I may have mentioned, once or twice before, (I'd link to the post, but I'm too lazy to look it up) that I'm a wuss. A wimp. A weenie. (I believe I also commented on how these terms all begin with "w," but what the heck, it bears repeating).
Anyway, I really am. A wimp, I mean. Somehow I've ended up doing any number of un-wimp-like things, like dirt bike racing and playing rugby...but still, underneath it all I'm a wimp. I'm clumsy and cautious--which I guess is a better combo than clumsy and fearless--and things that other people don't give a second thought will send me into a cold sweat.
Take, for instance, last night. I'm currently in "easy week," so I had no Monday oval workout. I could have skated my normal trail route for the prescribed "recovery skate," but I felt like something different. So I joined six other inliners for a Group Skate.
An urban Group Skate.
On a very busy trail.
So busy, in fact, that by the time I had skated to the bathroom a mile down the trail, I had already seen more people than I usually see in five of my normal rural trail skates. So busy that sometimes we'd be passing a walker on the left while a fast biker passed us on our left and another fast biker approached us from the opposite direction. So busy that I was mentally thanking myself for deciding to wear my kneepads, and mentally questioning whether I should also have invested in some Depends (good thing I hit the porta potty before we started!).
The people I skated with were very nice about my phobias, but they didn't seem to share them. They took turns babysitting me at the back of the pace line; I had no trouble keeping up with their speed, but I couldn't match their guts. Downhills, road crossings, tricky passings of multiple bikers--all resulted in me losing the pack and then--along with the babysitter of the moment--having to scramble to catch back up.
This went on for 18 miles.
Still, after the turnaround at nine miles I was starting to feel a bit--just a tiny bit--more confident.

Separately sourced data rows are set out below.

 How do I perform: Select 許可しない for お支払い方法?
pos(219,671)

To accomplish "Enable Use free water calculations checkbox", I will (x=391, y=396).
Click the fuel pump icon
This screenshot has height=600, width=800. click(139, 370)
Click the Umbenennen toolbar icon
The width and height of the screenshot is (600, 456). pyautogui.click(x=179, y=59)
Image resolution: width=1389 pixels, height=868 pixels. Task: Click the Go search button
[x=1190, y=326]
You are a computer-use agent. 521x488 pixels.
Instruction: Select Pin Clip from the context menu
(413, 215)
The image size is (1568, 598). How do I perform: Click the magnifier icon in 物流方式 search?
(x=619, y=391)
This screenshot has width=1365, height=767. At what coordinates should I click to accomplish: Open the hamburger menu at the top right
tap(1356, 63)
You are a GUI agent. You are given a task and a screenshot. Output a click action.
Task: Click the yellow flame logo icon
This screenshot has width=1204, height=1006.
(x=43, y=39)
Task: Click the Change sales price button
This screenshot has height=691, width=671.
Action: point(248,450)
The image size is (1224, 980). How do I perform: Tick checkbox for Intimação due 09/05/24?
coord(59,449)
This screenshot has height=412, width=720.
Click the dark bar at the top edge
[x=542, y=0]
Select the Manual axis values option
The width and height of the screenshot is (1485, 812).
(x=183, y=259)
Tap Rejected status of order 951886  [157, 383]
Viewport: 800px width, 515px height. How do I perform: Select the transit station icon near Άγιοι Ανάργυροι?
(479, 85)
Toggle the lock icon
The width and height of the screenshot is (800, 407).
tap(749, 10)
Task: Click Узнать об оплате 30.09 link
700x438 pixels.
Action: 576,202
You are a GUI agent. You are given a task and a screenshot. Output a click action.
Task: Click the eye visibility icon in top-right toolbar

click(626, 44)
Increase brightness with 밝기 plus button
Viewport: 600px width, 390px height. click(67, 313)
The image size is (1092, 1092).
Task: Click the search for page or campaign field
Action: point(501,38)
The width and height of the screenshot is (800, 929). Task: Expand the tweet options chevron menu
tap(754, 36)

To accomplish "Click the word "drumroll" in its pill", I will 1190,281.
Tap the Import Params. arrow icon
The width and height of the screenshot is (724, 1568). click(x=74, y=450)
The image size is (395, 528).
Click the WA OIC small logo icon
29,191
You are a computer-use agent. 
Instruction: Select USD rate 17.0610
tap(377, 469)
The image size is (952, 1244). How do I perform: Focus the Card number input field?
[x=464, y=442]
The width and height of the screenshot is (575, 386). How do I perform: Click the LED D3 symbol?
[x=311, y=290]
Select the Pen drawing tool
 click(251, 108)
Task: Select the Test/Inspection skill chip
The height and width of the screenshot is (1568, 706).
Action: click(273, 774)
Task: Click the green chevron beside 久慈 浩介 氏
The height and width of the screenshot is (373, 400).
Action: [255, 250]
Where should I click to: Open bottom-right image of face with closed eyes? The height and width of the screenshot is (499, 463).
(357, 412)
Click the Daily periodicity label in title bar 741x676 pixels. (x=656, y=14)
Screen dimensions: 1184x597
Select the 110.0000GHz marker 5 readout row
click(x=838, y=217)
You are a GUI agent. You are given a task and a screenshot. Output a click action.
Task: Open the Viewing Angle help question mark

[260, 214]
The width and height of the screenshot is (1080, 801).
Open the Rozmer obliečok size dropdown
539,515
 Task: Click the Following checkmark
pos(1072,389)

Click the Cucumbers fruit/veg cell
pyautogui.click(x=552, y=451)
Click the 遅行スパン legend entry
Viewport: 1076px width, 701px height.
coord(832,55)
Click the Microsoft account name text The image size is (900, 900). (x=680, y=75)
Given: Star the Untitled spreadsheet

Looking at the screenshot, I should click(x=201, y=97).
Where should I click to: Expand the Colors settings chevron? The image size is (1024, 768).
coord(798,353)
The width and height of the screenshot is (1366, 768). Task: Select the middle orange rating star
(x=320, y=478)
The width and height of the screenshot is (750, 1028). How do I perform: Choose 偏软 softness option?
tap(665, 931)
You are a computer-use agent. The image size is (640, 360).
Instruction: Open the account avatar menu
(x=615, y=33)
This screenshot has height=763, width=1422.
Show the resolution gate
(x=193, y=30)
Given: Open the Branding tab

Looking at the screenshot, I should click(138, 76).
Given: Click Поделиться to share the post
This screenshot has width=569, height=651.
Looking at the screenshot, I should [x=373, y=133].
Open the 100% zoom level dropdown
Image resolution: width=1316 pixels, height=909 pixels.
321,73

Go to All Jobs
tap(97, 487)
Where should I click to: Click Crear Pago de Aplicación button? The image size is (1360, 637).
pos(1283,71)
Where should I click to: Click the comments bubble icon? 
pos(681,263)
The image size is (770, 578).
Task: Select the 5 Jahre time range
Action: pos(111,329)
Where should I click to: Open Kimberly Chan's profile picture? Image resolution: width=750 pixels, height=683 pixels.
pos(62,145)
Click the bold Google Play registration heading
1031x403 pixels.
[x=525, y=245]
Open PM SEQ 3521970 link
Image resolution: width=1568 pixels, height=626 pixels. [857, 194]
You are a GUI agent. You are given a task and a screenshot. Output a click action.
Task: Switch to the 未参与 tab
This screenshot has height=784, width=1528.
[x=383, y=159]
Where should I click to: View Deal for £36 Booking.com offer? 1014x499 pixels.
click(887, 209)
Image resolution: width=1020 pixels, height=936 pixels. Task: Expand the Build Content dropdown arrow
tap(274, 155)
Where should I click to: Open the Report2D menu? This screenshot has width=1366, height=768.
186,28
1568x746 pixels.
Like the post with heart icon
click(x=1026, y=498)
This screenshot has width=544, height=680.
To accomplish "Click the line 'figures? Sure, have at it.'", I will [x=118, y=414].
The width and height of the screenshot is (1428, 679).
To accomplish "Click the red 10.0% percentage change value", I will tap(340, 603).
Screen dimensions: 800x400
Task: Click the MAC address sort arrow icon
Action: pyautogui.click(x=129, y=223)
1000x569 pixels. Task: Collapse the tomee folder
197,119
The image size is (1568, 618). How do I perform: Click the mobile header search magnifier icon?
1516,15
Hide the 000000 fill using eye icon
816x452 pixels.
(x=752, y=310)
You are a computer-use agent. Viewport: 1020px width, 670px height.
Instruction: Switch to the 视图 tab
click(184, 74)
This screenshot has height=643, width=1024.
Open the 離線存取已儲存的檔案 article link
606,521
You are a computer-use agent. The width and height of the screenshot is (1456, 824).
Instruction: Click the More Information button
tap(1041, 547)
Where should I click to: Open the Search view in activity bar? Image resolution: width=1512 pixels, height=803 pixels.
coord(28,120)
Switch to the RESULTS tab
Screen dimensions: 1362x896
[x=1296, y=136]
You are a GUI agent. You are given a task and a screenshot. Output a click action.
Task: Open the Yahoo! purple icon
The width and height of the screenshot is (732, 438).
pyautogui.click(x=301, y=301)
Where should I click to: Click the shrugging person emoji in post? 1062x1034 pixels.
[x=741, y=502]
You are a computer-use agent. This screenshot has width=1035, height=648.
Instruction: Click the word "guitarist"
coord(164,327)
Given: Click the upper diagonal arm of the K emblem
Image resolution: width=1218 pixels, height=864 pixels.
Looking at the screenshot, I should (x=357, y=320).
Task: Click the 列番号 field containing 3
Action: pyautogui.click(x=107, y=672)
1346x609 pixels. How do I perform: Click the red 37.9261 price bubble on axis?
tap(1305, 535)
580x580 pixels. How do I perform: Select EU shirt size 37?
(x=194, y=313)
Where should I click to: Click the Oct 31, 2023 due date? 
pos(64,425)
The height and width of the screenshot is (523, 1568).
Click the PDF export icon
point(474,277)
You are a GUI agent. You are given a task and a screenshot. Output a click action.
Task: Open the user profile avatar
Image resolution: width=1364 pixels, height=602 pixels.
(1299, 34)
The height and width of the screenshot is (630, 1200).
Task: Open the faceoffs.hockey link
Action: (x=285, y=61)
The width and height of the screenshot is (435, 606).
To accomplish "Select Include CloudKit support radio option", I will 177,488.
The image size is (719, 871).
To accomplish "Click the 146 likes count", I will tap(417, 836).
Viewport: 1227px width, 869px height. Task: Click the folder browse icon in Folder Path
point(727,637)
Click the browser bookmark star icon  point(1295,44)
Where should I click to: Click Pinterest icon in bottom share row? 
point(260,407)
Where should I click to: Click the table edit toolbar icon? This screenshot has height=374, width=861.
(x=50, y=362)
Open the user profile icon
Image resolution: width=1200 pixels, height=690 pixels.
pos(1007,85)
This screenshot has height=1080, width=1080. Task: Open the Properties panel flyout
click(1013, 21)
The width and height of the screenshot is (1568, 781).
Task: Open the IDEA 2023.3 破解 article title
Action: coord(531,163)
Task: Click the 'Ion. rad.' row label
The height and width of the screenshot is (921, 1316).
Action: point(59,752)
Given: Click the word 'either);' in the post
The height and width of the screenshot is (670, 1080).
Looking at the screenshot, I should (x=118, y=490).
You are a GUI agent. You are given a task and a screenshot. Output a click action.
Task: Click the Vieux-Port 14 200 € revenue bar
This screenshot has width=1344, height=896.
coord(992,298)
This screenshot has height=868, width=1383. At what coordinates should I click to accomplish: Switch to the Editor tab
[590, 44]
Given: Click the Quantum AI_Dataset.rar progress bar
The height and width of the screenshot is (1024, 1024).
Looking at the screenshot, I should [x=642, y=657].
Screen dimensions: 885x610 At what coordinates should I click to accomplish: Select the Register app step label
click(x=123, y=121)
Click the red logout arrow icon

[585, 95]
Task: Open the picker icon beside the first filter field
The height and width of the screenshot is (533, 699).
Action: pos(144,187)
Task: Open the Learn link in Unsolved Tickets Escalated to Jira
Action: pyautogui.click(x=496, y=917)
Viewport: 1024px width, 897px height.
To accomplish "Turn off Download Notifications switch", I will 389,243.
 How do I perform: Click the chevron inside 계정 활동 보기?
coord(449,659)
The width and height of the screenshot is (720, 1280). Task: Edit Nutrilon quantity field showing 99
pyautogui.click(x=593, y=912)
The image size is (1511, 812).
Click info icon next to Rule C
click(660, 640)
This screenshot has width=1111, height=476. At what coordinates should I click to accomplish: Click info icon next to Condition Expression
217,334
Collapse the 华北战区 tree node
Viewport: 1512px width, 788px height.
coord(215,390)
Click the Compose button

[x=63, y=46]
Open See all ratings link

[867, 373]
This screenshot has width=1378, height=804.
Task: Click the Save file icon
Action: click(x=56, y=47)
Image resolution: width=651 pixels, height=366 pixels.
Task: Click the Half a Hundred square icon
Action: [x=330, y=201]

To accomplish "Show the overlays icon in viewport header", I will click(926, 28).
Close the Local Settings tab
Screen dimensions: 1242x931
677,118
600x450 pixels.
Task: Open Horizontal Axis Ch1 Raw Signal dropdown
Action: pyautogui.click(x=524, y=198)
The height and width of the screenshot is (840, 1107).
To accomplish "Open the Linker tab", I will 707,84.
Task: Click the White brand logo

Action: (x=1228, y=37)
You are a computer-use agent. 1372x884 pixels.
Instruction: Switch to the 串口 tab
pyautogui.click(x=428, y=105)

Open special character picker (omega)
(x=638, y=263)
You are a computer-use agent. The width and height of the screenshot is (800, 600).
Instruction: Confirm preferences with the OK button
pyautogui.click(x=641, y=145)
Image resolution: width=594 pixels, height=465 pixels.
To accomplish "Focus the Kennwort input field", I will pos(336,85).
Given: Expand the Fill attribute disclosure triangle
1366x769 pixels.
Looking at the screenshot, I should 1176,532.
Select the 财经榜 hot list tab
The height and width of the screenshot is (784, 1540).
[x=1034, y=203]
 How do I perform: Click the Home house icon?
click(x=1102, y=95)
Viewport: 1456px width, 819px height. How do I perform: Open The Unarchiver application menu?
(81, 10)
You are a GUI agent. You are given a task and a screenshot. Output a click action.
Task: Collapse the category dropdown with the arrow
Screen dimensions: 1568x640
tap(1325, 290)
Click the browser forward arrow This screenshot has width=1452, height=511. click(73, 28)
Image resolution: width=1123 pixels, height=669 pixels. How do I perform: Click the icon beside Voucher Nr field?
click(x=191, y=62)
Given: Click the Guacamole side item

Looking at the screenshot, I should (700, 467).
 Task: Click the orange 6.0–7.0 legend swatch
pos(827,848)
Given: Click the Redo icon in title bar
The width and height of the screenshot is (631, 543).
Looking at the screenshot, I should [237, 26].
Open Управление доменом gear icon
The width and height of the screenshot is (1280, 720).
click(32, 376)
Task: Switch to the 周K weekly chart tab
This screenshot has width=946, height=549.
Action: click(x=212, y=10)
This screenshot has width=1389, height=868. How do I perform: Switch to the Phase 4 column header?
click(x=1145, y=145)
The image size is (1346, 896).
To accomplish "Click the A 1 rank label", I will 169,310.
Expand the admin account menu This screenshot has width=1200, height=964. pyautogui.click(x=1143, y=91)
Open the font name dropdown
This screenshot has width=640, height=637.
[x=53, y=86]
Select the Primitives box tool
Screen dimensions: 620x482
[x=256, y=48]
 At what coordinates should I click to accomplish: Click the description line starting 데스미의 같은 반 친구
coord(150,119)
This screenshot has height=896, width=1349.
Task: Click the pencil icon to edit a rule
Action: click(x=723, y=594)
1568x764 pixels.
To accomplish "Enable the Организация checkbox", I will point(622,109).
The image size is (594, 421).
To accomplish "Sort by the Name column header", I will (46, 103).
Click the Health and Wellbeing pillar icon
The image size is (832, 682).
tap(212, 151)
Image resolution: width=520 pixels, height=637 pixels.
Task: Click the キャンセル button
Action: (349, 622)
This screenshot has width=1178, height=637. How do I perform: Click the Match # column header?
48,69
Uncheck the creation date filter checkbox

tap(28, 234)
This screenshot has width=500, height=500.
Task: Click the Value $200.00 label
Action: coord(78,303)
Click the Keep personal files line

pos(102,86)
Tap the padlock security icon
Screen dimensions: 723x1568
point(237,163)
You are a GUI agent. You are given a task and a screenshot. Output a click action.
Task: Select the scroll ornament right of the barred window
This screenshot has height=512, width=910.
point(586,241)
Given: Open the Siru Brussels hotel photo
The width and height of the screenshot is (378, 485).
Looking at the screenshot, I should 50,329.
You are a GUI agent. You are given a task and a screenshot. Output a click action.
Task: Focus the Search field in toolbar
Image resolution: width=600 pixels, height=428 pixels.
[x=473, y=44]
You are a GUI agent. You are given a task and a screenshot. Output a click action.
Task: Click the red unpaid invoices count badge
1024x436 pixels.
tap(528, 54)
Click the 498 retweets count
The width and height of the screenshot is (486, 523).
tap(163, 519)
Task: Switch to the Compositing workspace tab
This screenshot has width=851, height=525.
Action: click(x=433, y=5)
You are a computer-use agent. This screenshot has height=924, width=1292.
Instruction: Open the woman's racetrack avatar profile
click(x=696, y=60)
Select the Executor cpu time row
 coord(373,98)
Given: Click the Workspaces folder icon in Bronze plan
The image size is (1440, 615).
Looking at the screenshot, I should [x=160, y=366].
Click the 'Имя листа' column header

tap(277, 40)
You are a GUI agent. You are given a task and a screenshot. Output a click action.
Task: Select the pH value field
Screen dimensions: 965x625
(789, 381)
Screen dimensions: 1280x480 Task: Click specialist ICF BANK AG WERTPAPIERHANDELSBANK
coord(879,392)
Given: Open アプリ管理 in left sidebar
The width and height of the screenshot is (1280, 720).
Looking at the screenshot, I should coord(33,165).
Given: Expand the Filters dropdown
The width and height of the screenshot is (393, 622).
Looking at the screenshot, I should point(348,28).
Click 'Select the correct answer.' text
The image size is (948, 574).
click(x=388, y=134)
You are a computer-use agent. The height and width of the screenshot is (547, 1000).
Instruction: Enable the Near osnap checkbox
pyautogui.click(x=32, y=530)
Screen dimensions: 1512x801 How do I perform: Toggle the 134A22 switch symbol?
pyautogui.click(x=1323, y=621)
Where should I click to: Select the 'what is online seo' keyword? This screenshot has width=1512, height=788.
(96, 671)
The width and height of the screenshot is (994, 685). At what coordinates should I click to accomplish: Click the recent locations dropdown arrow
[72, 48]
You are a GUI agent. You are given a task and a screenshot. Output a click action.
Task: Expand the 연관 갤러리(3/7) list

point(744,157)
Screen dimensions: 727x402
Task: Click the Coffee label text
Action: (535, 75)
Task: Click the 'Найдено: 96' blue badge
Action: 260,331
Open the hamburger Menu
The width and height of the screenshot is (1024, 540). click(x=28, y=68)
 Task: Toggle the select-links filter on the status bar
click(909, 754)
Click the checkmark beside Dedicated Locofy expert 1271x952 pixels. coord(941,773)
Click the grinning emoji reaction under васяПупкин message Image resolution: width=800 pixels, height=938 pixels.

My skating partners were very good about positioning themselves at road crossings and yelling "clear" over and over as I made my cautious approach, and eventually I was hardly slowing down before the roads. Well, except for that one time when I stopped at a road crossing and the old guy in the dress shirt and tie who was riding a bike rode past me into the street and then turned to his right directly in front of me just as I began skating again...but really, we were hardly moving and so I didn't consider it a traumatic event.
As we began our cruise home, I was thinking...yeah, this trail is pretty nice. I'm getting used to all the traffic. It's not so bad; maybe I should do this again. Yeah, this is fun...
And that's when I heard the sirens.
Loud sirens. Coming up the road behind us. Sirens that were soon revealed to be attached to a large fire truck, which was soon revealed to be heading to...a car/bike accident. Surrounded by emergency vehicles and spectators, on the road right next to the trail we were on. I didn't look as we skated by, but my fellow skaters mentioned that the biker was still on the car hood when we went past. (I hope the person was OK; I never heard any more about the accident on local media, so I hope it wasn't as bad as it seemed at the time).
Suddenly wimp, wuss and weenie don't seem like a bad idea.